Additive manufacturing is redefining materials from the inside out, and this research highlights important innovations to the additive process, reshaping the smallest, most failure-prone tools in the whole process. Perhaps the best solution to precision, cost, and durability isn’t always better engineering. Ask researchers at Drexel University and McGill University, who are borrowing from nature instead.

One of nature’s most annoying features, the proboscis, which a mosquito uses to suck our blood, might make a better needle-like structure as the tip of a 3D printer, than manufactured dispense tips, especially for printing microscopic structures, finer than a human hair. This type of precision is needed for manufacturing tissue samples used in regenerative medicine, drug screening, and cancer treatment.

According to the research, current 3D printed dispense tips used to produce tissue samples cost as much as $80 a piece to the tune of billions of dollars a year in the U.S. alone. The mosquito proboscis can be repurposed for about 80 cents. For manufacturing, “necroprinting,” or using a non-living biological structure as an advanced manufacturing tool, suggests a radically different supply chain. For maintenance and reliability professionals, 3D bioprinting using a proboscis as a biodegradable, submicron dispense tip could redefine replacement strategy and inventory management.

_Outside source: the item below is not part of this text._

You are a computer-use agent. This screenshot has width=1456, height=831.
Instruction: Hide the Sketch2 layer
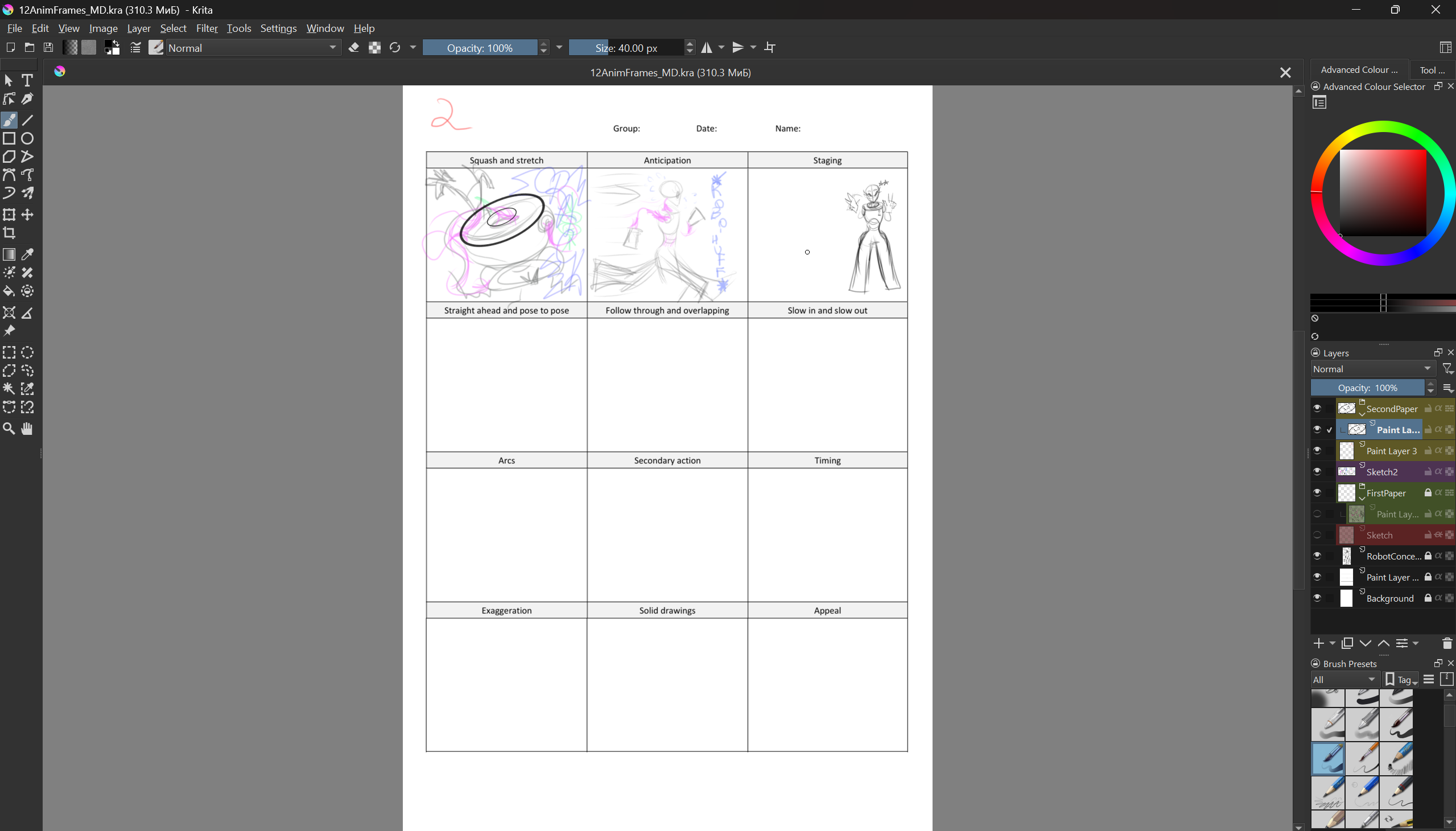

Researchers at Drexel University and McGill University repurposed the feeding tube (proboscis) of mosquitoes as a biological dispense tip for high-definition 3D printing, achieving line widths finer than a human hair. The process uses natural microstructures as biodegradable, affordable nozzles that outperform conventional glass tips in printing accuracy, longevity, and cost. Demonstrations included microscopic structures and tissue scaffolds, including red blood cell-laden bioinks, showing potential to improve bioprinting and materials fabrication for regenerative medicine and drug testing. The work highlights a biomimetic (or emulating natural models, systems, and processes) route to precision manufacturing by repurposing evolved biological tools for engineering applications.